An ongoing group discussion being had about Brewer/Twin/Yankee structure, statistics, strategic choices and goals reached a new level when the Yankee farm system was brought into play. Farming, is something that those in the Midwest know a thing about. It takes time, patience and trust that other farmers will not sabotage your crops.
However, there is that one farmer who has the funds available to him so as to bypass the whole growing/raising part and skip straight to the buying of other peoples crops and when they choose they sell their crops to others for different crops which are supposedly the best or the best new thing. This mentality of solely focusing your survival on the purchasing of cash crops (aka Yankee ownership purchasing the talent that other teams have raised) isn't limited to the farm system of these people. However, an argument isn't worth winning if it cannot be challenged, so the below article from the NY times is interesting......

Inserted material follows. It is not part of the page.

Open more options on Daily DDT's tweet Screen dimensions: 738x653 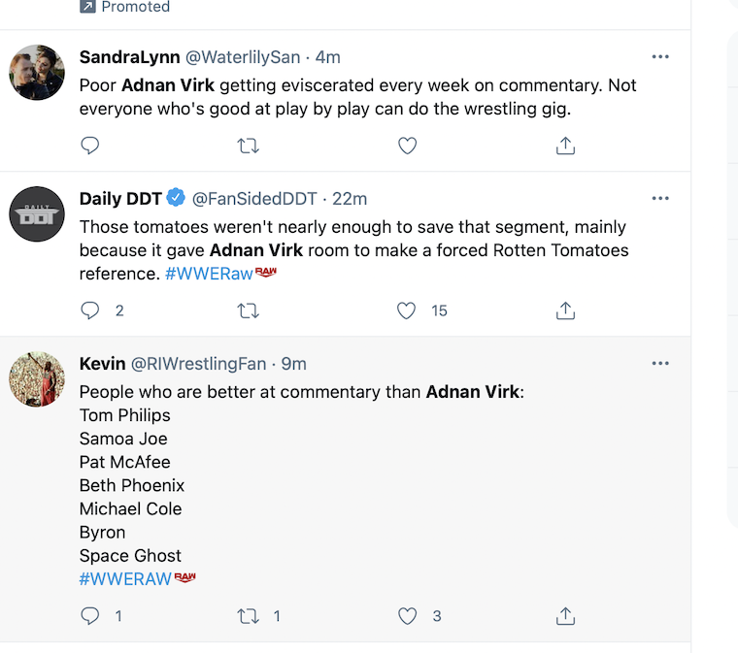click(660, 199)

www.nytimes.com/2007/07/09/sports/baseball/09pitchers.html

Segments from participants in the discussion are below:

This is a really weird article. They've actually identified something true: that the Yankees have to some degree smartened up and realized that some of the money they spend on washed up veterans could be more wisely invested in over-slot payments for draft picks making outrageous demands.
But that practice is a)equally irritating to anybody who criticizes the Yankees for trying to spend their way to success and b)so far missing evidence of any actual success.
Kennedy, Chamberlain and, to a lesser degree, Phil Hughes all fell into the Yankees' hands because of their bonus demands, not because the Yankees employ a bunch of scouts to saavily unearth great sleeper prospects. They did it this year with Andrew Brackmann, too.
The problem is that they haven't produced a quality starter from draft through development since Andy Petite, and that was more than a decade ago. Phil Hughes looks excellent and he's likely to break that string of futility, but until he actually does so and shows more than MLB potential, it's worth questioning whether the Yankees actually have the patience and ability to do the job anymore.
Anyhow. All this really means is that the Yankees are outspending people in a more intelligent way than they did five years ago.